Un post cimiteriale

Accompagnata da Jurassico, sono andata a trovare papà. Non lo faccio spesso. Il che non implica che non gli abbia voluto un gran bene: il problema è che la location dove lo trovo non è di mio gradimento.
Tanto per cominciare, sta a quasi duecento chilometri dalla Stamberga. E poi, i cimiteri (italiani) mi mettono tristezza. Troppo lugubri, immobili, pieni di Madonne dolenti e di Cristi riversi: freddi come il marmo di cui sono pieni, quasi morti.
Da ragazzina, in Inghilterra, ero rimasta affascinata da un camposanto nel quale mi ero imbattuta: una specie di giardino, tante piccole stele tutte uguali, sparse tra l’erba verdissima, con le signore che ci portavano a passeggio cagnolini e coniglietti a guinzaglio. Un posto pieno di vita, nonostante tutto. Nei nostri cimiteri, sembrano fuori posto persino i bambini. Figuriamoci gli animali da compagnia. I rari vivi presenti hanno l’aria un po’ imbambolata: siamo un po’ impacciati nei movimenti, tutti. Cerchiamo di apparire rispettosi, col risultato di assomigliare vagamente ai manichini di Madame Tussaud. Almeno, a me capita così: la disinvoltura mi cade all’ingresso, tramortita dall’odore dei cipressi e dei fiori in decomposizione. Tremendo.

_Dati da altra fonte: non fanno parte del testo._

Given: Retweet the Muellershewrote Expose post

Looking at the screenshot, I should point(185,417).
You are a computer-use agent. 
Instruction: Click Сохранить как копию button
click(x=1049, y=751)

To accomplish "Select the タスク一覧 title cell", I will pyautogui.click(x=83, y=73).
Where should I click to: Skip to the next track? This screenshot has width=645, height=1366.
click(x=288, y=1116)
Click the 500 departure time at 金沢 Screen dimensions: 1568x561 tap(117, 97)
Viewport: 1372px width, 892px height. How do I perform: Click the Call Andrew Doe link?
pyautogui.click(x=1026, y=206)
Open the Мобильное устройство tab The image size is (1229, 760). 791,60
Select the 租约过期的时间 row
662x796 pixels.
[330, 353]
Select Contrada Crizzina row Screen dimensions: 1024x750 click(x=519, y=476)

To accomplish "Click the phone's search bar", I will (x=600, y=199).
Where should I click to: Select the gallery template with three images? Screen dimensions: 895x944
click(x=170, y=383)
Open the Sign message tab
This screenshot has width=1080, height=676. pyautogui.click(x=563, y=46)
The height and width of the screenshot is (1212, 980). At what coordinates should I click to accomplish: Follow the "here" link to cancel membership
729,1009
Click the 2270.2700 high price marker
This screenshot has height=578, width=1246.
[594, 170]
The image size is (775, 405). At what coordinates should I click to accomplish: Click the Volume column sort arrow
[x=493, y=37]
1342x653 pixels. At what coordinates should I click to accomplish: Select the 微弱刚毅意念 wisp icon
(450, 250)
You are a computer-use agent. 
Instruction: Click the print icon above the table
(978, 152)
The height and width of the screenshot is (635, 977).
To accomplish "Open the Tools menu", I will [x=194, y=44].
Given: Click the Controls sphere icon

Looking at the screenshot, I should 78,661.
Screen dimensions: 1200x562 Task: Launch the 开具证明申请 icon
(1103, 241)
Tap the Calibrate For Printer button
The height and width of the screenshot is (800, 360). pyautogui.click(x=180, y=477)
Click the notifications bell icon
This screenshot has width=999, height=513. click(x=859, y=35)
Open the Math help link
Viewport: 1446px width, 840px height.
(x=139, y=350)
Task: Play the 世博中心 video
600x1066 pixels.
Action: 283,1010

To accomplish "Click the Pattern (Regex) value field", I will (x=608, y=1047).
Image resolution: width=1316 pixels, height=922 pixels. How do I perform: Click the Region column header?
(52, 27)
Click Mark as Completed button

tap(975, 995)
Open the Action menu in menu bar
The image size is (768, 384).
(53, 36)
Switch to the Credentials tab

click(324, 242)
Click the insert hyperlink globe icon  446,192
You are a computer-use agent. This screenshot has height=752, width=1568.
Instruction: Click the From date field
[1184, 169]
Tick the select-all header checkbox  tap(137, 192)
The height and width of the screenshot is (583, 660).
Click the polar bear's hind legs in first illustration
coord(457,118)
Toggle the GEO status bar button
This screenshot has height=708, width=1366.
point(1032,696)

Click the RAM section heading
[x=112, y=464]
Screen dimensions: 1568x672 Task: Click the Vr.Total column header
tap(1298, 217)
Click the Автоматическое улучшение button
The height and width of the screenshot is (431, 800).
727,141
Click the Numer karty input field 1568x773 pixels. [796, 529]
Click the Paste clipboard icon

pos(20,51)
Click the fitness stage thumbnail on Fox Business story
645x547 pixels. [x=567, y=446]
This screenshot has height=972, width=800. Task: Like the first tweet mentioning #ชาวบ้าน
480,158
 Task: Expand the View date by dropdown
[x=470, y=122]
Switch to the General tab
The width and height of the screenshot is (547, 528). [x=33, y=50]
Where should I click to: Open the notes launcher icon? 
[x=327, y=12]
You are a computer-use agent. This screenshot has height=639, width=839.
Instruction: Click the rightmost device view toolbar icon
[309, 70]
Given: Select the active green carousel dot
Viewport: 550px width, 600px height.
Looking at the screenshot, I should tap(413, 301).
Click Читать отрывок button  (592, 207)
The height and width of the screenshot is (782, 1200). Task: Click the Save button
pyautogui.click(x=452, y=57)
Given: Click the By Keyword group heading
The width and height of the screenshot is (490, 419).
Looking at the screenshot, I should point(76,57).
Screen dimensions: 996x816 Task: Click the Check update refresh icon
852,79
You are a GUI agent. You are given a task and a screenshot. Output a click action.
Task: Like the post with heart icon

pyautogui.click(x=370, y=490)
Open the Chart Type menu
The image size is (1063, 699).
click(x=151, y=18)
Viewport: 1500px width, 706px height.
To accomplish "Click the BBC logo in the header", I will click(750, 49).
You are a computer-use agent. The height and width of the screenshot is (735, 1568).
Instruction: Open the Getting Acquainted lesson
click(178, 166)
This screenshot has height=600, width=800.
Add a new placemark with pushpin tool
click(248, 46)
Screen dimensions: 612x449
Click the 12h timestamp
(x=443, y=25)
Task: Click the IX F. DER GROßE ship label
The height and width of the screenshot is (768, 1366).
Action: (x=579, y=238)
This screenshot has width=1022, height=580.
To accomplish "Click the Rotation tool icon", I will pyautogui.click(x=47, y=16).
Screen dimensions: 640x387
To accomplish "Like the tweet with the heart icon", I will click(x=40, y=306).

Andare a salutare i nostri cari non dovrebbe corrispondere a una sensazione di gelo nel cuore, ma a un senso di calore e di amore. Invece, mi tocca smarcarmi da un Cristo che m’indica torvo il suo cuore trafitto, con tanto di spade infisse nei ventricoli, come aghi su di un puntaspilli. Fronteggio due donne intorcinate tra i veli, bocconi a terra, con gli occhi rovesciati rivolti al cielo, in un’espressione che, credo, vorrebbe essere estatica. Invece, per via delle bocche spalancate e della postura contorta, a me pare siano dal dentista, pronte per il trapano: il che spiegherebbe l’aria sofferente.
Tralci, fiori, qualche putto, cuori e libri dei morti, aperti su chissà quale pagina eterna: la fantasia degli scalpellini si sbizzarrisce, con esiti perlomeno discutibili.
Insomma, ve lo confesso: sarà che l’arte funebre non è nelle mani di maghi dello scalpello, oppure per via della mia scarsa sensibilità artistica, ma quando entro in un cimitero finisco sempre col notare qualche particolare d’involontaria comicità.
Un esempio per tutti: Attilio Son Perito Chimico.
Qui si usa mettere il titolo di studio, pure sulla tomba: con i tristi risultati di cui sopra.
Nonostante tutto questo, devo riconoscerlo: dove abbiamo la tomba di famiglia noi qualche particolare carino c’è. Localizzato in alto, su una collinetta, per arrivarci fai una breve passeggiata in mezzo a un boschetto, fiancheggiando un parco giochi per bambini. Lì, ricordo che i miei facevano pazzie, da piccini: ci rimanevamo per ore.
Così, anche se sto salendo per andare a passare la mano su una lapide, in una carezza che mi stringe ogni volta il cuore, mi ritrovo sempre a sorridere. Forse è un regalo di papà anche questo.
Poi, c’è Zia Gilda. Una zia viva: meglio precisarlo, visto l’argomento trattato oggi. Quella donna riesce sempre a farmi ridere.
Ieri siamo arrivati a casa sua senza preavviso: ci ha accolti comunque con un sorriso, intensificatosi quando ha visto che avevo con me il libro che ho scritto. In piedi in ingresso, a balconi chiusi e luci spente, all’incerta luce che filtrava dalla porta, la donna si è letta la dedica. Senza occhiali. Di molto sopra l’ottantina, quell’individua è una vera forza della natura.
Ci ha quindi guidati in salotto: dove le ho detto qualcosa, riguardo alla tomba di famiglia.
“Sono due anni che non ci vado” ci ha comunicato “visto che ben presto ci dovrò arrivare comunque, non vedo perché andarmi a deprimere prima del tempo!”
Troppo forte. Le ho risposto che fa benissimo: di sicuro parenti, genitori, marito e fratello comprendono a fondo le sue motivazioni. Il cimitero può attendere: in ogni senso. Che il Cielo me la lasci ancora a lungo, la mia ziastra. C’è già troppa folla, lassù.